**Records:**
-=-=-=-=-

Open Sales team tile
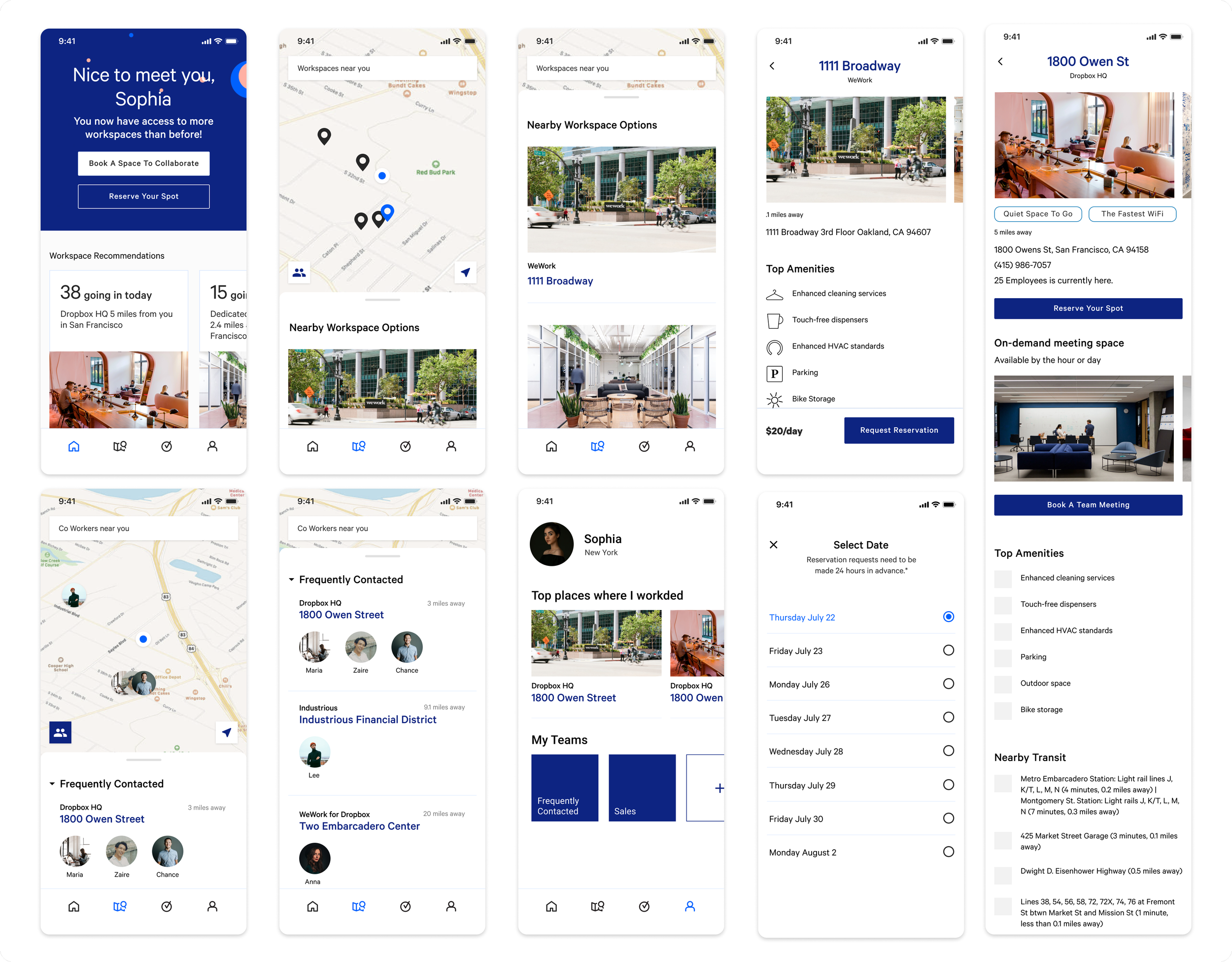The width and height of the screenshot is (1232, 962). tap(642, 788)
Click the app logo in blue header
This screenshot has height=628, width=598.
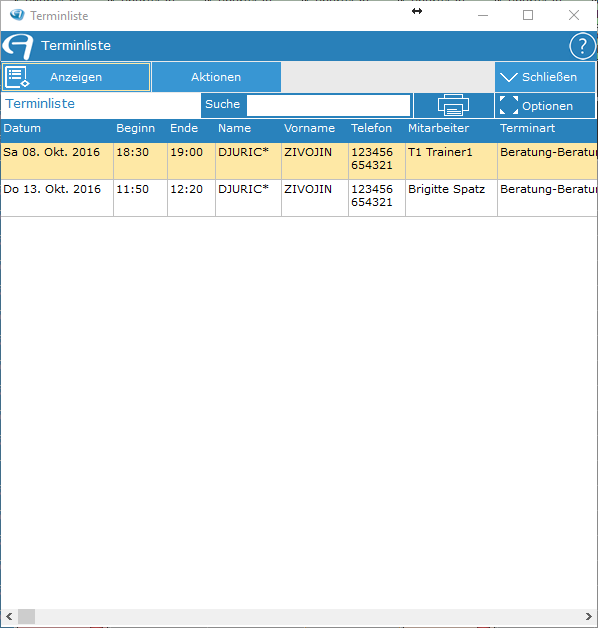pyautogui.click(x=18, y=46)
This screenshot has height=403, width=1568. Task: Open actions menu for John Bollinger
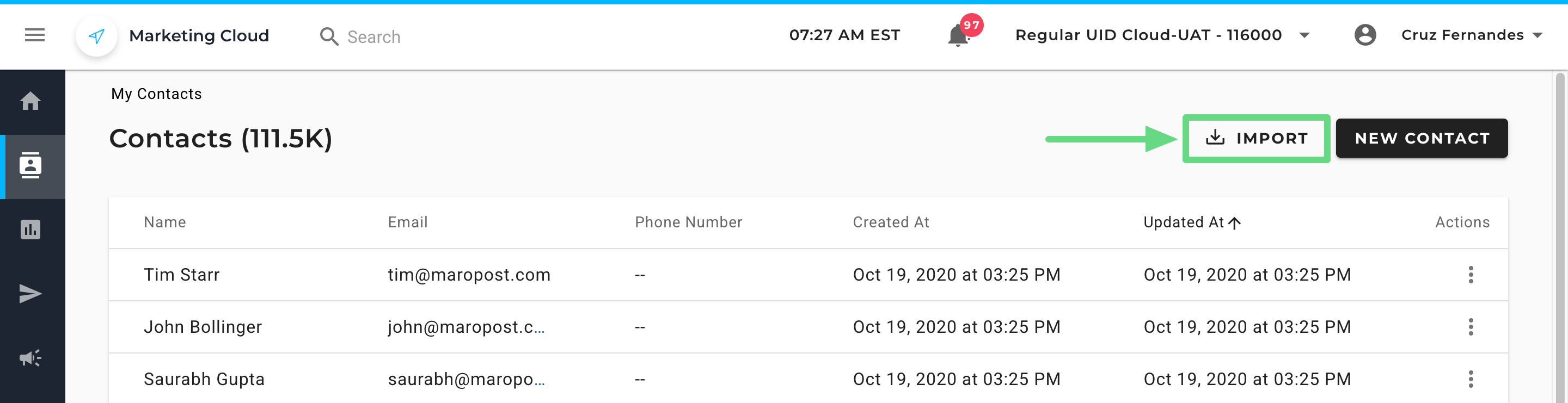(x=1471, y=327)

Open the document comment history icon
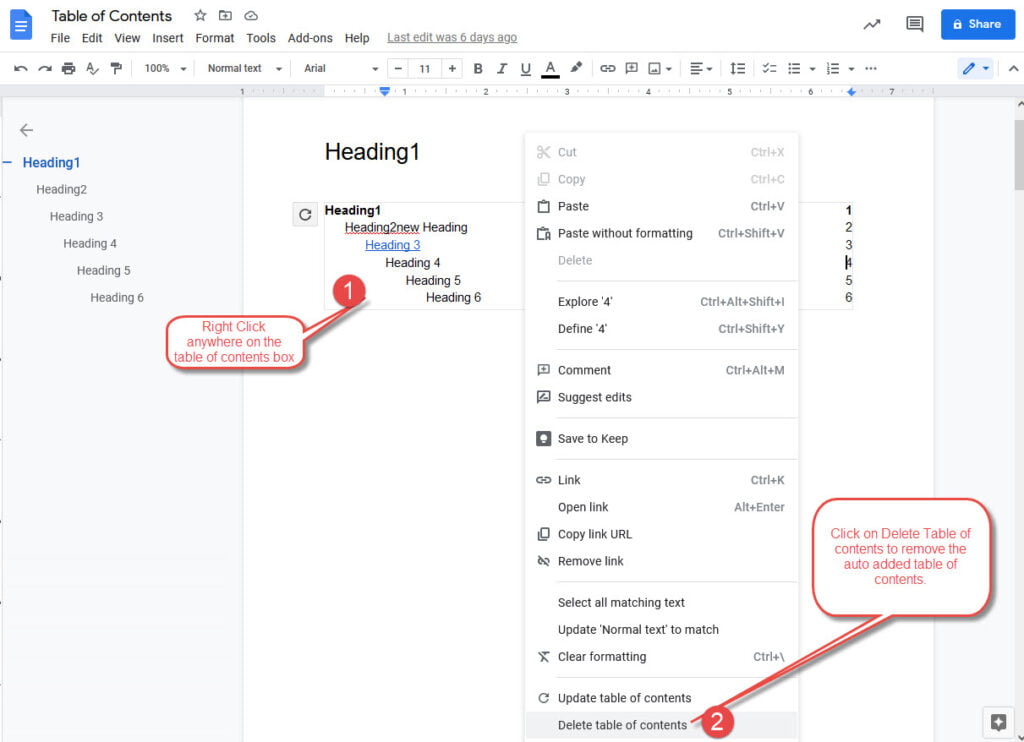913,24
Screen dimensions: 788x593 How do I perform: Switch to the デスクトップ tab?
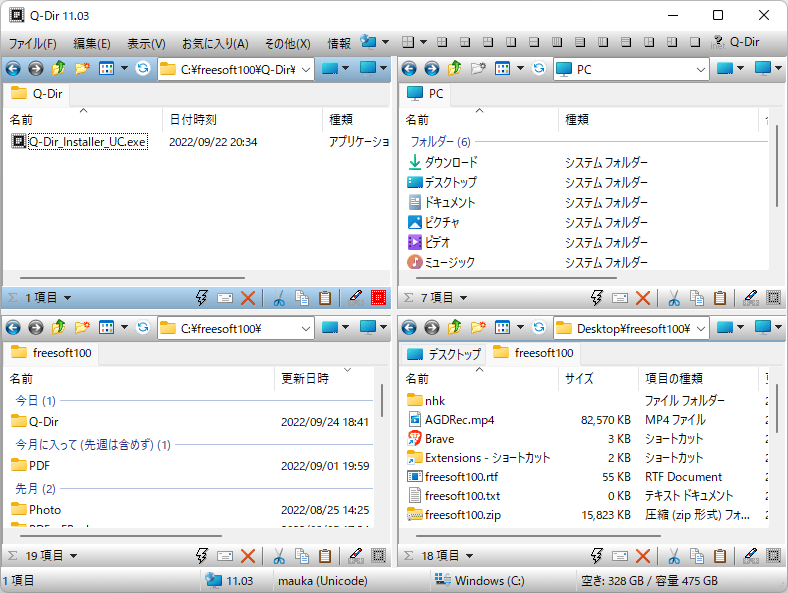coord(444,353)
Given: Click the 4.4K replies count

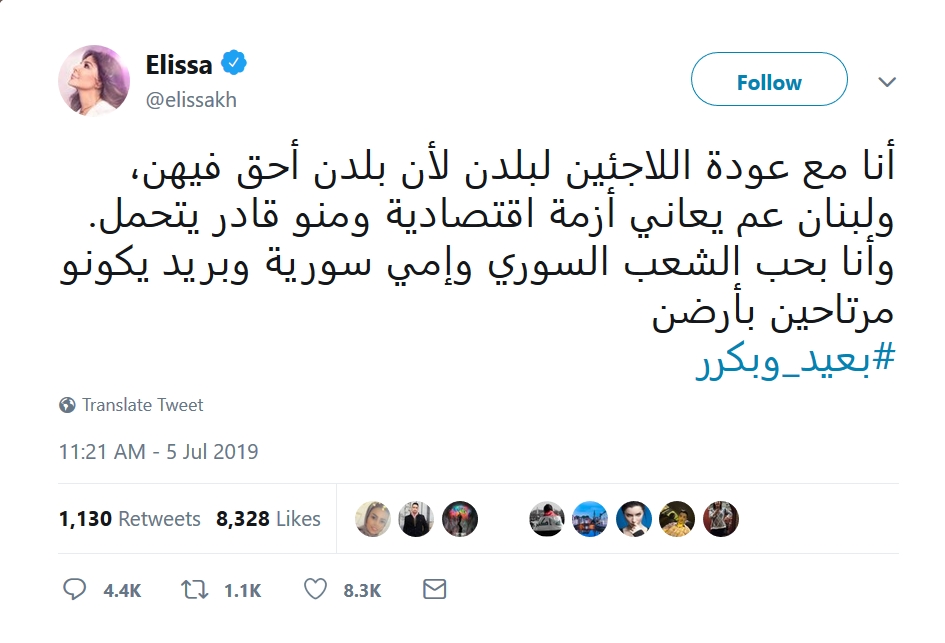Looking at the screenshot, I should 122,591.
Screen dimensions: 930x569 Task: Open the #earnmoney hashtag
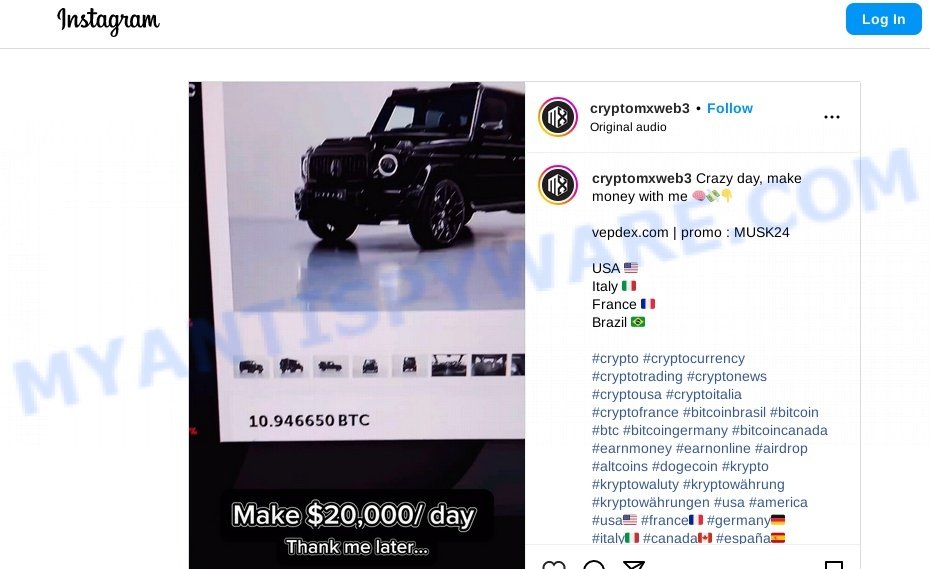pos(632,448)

-=-=-=-=-

Rewrite the listing above with "Select" substituted for "Open" everywhere it appears, keeping every other word unchanged. Leave the pictures out.

Select Sales team tile
The width and height of the screenshot is (1232, 962). tap(642, 788)
Click the app logo in blue header
This screenshot has height=628, width=598.
pyautogui.click(x=18, y=46)
This screenshot has height=403, width=1568. Task: Select actions menu for John Bollinger
(x=1471, y=327)

Select the document comment history icon
913,24
Screen dimensions: 788x593 How do I perform: Switch to the デスクトップ tab?
coord(444,353)
Given: Click the 4.4K replies count

Looking at the screenshot, I should 122,591.
Screen dimensions: 930x569 Task: Select the #earnmoney hashtag
pos(632,448)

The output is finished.